Além disso, para não perder a qualidade de segurado, a pessoa desempregada poderá contribuir como facultativo. Essa opção é dada para as pessoas que não exercem atividade remunerada, mas querem ter direito aos benefícios do INSS.

Nesse caso, é possível escolher o salário de contribuição, ou seja, qual será a base de cálculo do recolhimento ao INSS. Vale lembrar que se o segurado optar pelos planos simplificados, não terá direito à aposentadoria por tempo de contribuição, por isso é fundamental contar com um advogado para analisar cada caso.

QUAIS OS DOCUMENTOS NECESSÁRIOS PARA CONSEGUIR SE APOSENTAR?

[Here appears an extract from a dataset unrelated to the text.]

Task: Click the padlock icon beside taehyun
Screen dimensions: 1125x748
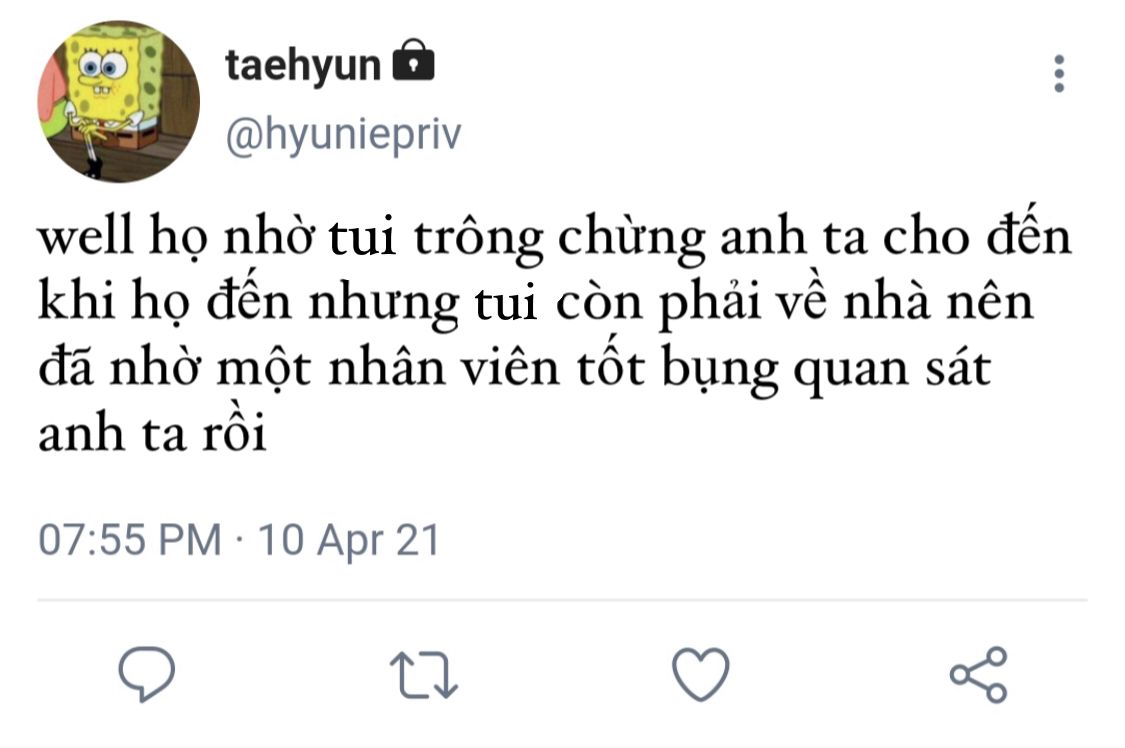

Para se aposentar desempregado é preciso cumprir os requisitos da aposentadoria. Para comprovar isso será necessário agendar um horário no INSS, que pode ser feito pela internet ou pelo telefone 135, e levar todos os documentos exigidos. São eles:

documentos pessoais — CPF, RG, certidão de casamento e CTPS;

comprovantes de contribuição, como a Guia da Previdência Social, se houver;

outros documentos para comprovar a filiação ao INSS, como tempo rural.

Feito isso, o INSS terá de julgar o processo, concedendo ou não a aposentadoria. Nos casos negativos, é possível interpor um recurso administrativo ou propor uma ação judicial por meio de um advogado, que pedirá ao juiz que mude a decisão da Previdência e conceda o benefício.

Agora você sabe que é possível aposentar desempregado e como fazer isso. Não se esqueça de guardar todos os documentos importantes e contar com um advogado especialista no assunto para ter toda a assistência necessária.